Over the last few decades, nations states and bumped up against real limits in their ability to solve problems in global goods. The failures on climate change and trade in Copenhagen and Durban and Doha, respectively are only the most visible of many such issues, such as environmental sustainability, peak water, and renewable energy use. All have failed to develop gain much traction among national governments and international organizations. At best, progress has been slow and disappointing. Yet we cannot and should not surrender our ability to tackle global goods issues until all options are given a hearing. One unexpected source of new ideas is coming from below, from cities.Usually ignored in matters of national and international significance, for decades, cities have been pecking away at many smaller-grain versions of global problems. Data developed for Beyond Smart Cities reveal a flowering of city-to-city exchange in policy and practice that may hold promise for some global issues and many local issues of global significance.
Cities on the Prowl
Findings from a global survey conducted for the book are eye-opening. The 500 cities on the planet with a half million or more in population are shuttling around the globe at a brisk pace to learn from their peers. By my estimate, these and smaller cities conduct somewhere between a thousand to ten thousand visits every year. These are technical exchanges concerning policy and practice, not goodwill and cultural visits. Cities are on the prowl to uncover proven practices in transit, energy, management, water use, and environmental sustainability. The most innovative of the cities set up a system of learning.
Experiments High and Low
We know that organizations like C40 and ICLEI have been pushing the envelope on sustainability and the carbon economy in cities. And urban specialists have long known about Curitiba’s smashing success with bus rapid transit, a practice that is now spreading rapidly around the world. Fewer observers are aware of reports (by Spink, et al) that city regions and states in Brazil have for a decade been quietly pursuing joint partnerships with neighboring states and regions to provide better service in water resource management, health care, and solid waste disposal with good results. Brazilian regions are literally reinventing governance.

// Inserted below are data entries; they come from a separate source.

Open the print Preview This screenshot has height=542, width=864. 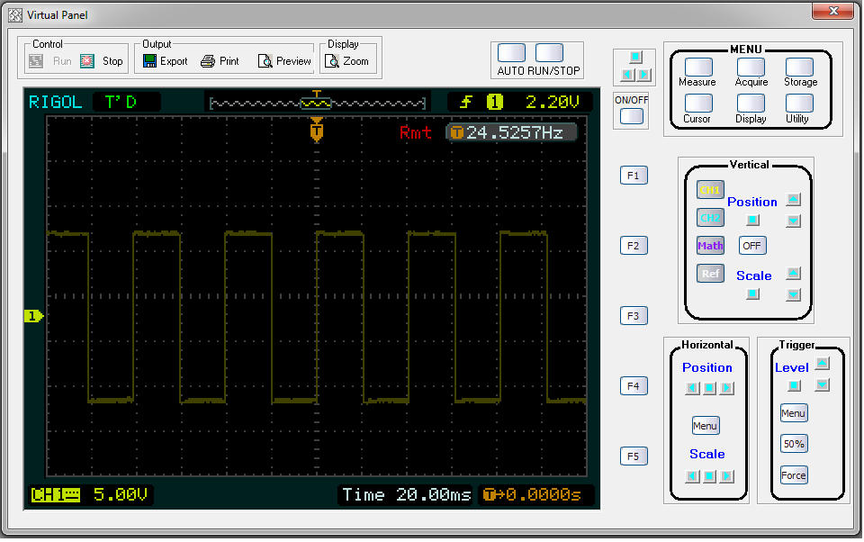(265, 61)
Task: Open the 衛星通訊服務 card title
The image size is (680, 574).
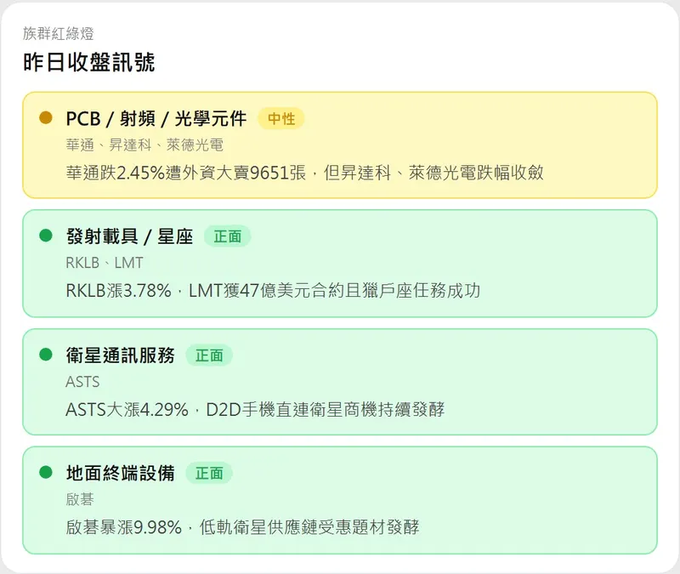Action: point(120,355)
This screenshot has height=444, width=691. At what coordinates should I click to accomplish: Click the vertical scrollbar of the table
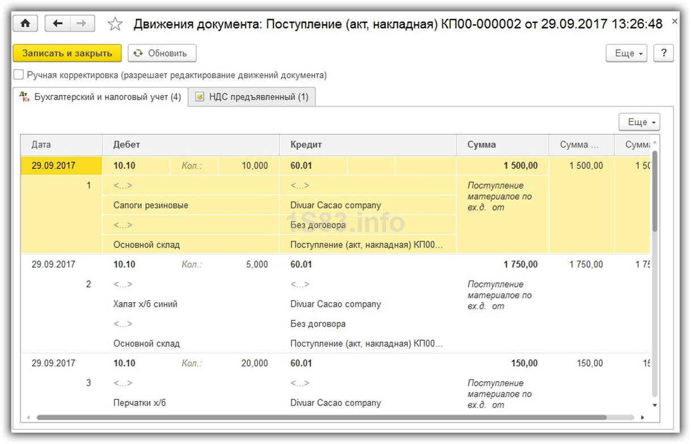(655, 193)
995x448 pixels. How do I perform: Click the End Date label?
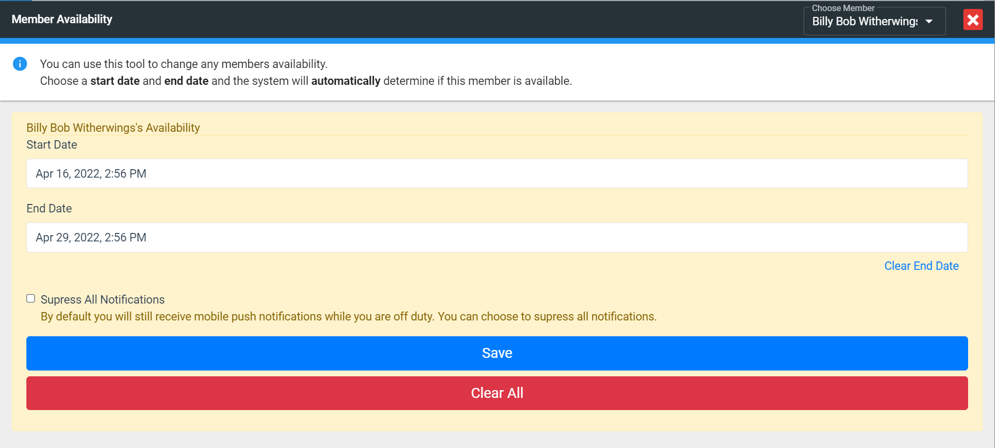[49, 209]
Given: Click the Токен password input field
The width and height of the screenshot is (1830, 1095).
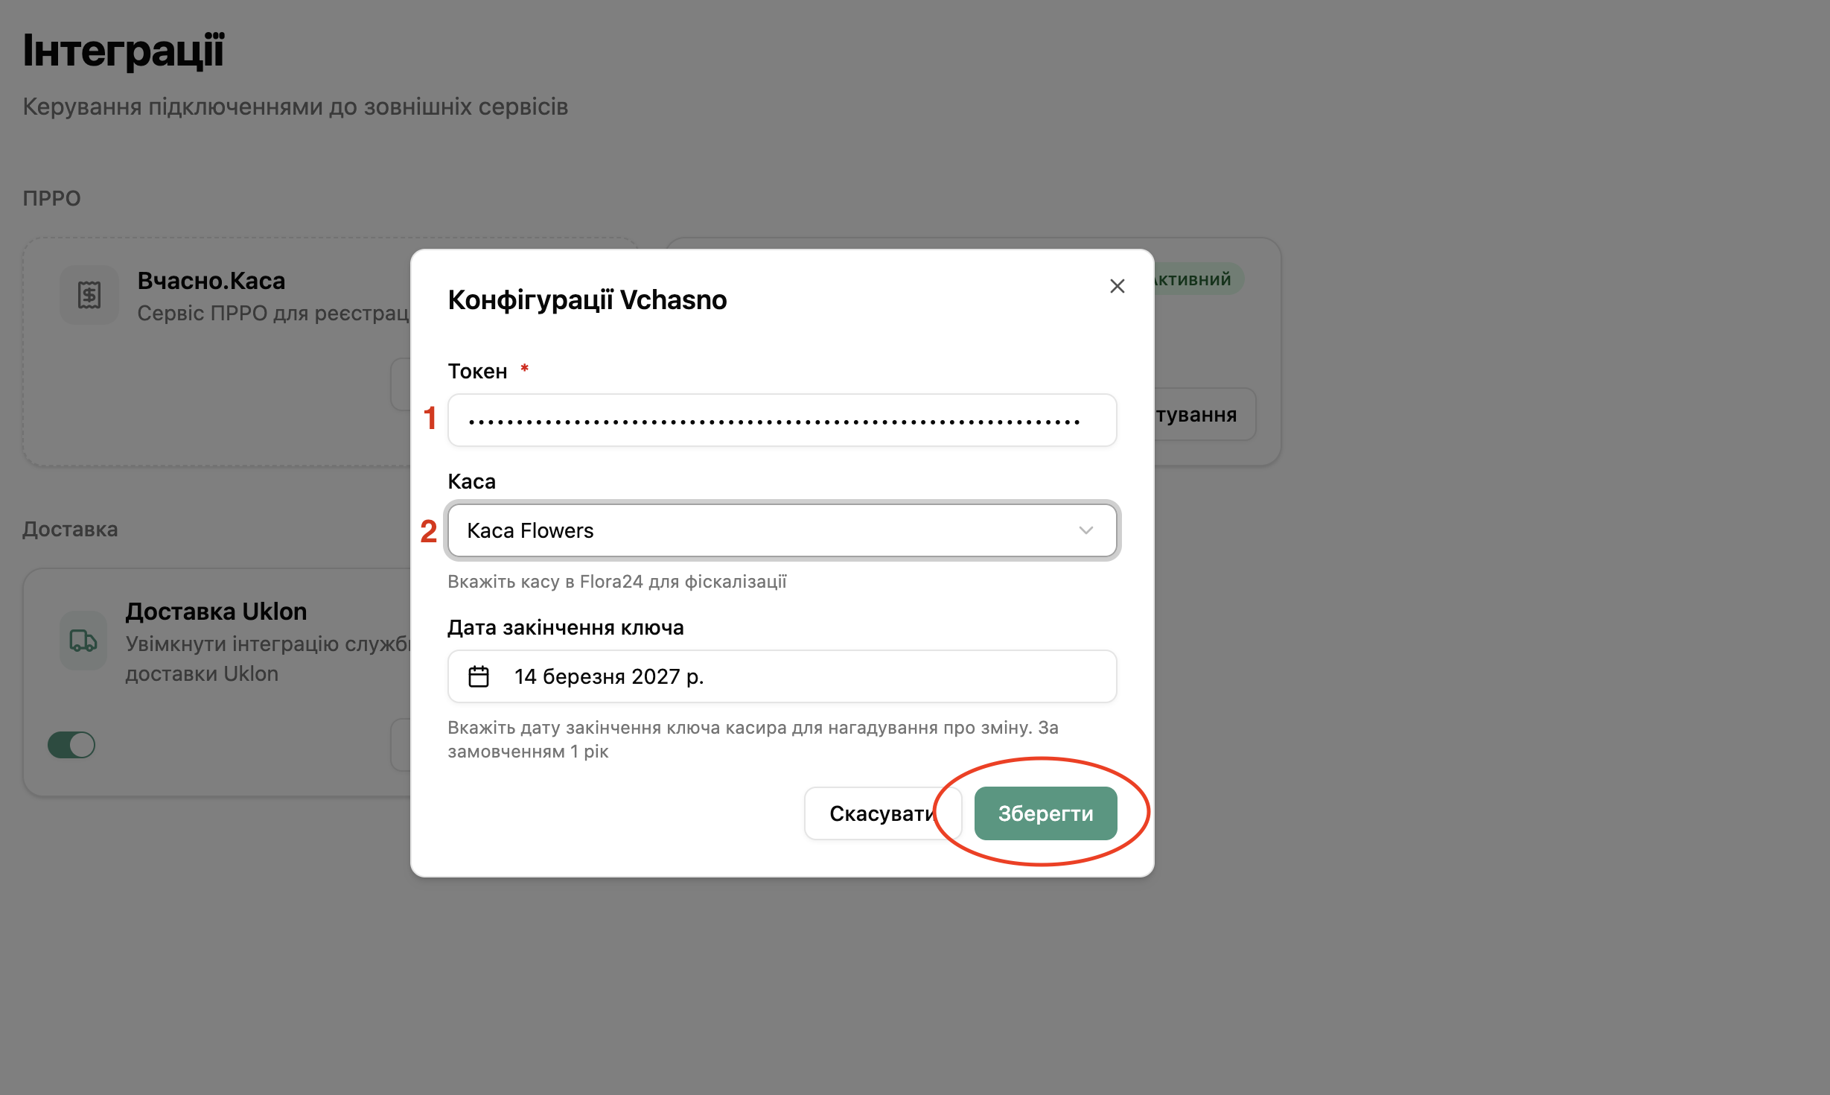Looking at the screenshot, I should coord(782,421).
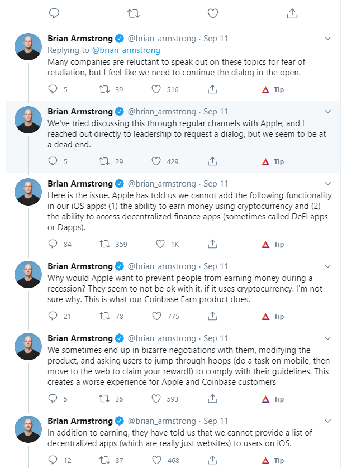Tip the tweet with 429 likes

click(273, 162)
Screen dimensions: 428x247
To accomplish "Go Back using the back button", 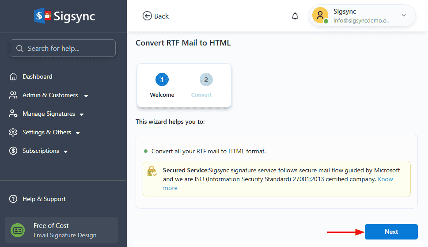I will click(x=155, y=16).
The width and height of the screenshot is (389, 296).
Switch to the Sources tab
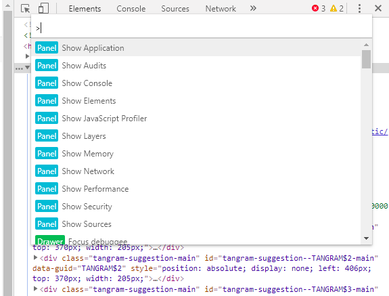[x=175, y=9]
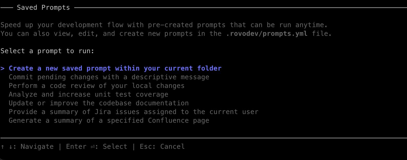Screen dimensions: 407x160
Task: Click the Enter return key symbol
Action: click(x=93, y=147)
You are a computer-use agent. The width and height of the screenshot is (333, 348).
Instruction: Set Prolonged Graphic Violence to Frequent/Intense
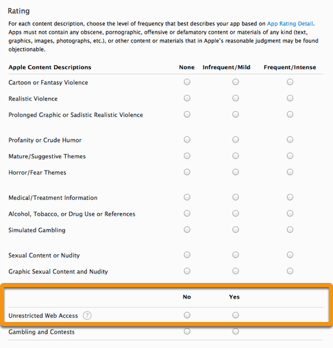click(x=290, y=114)
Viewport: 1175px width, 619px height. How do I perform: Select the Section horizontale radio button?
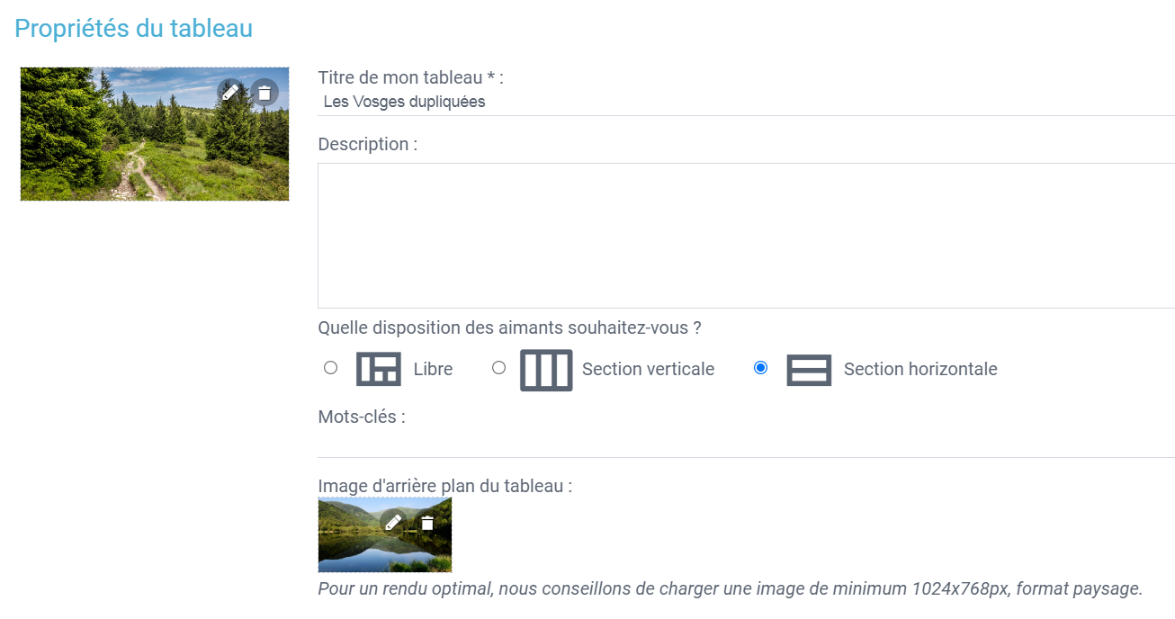tap(760, 368)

Cities can never solve globally significant problems by themselves, much less pay for the costs. But they are beginning to act like self-sponsored laboratories of invention. At the same time, they are establishing a new edge in best practice that can lead to more readily adoptable standards by nation states. Perhaps more important, cities are forging a system of learning and exchange that stretches right around the world, north and south, rich and poor. As national policy makers debate intractable problems of global goods, the solutions for some problems might be popping up where we least expect them.
Spink, P., V. Rodriquez, et al. (2008). Government and citizens: The changing nature of civil society. Governance in the Americas: Decentralization, Democracy, and Subnational Government in Brazil, Mexico and the USA. P. Spink, P. Ward, R. Wilson and V. Rodriquez. North Bend (USA), University of Notre Dame Press: 200-247.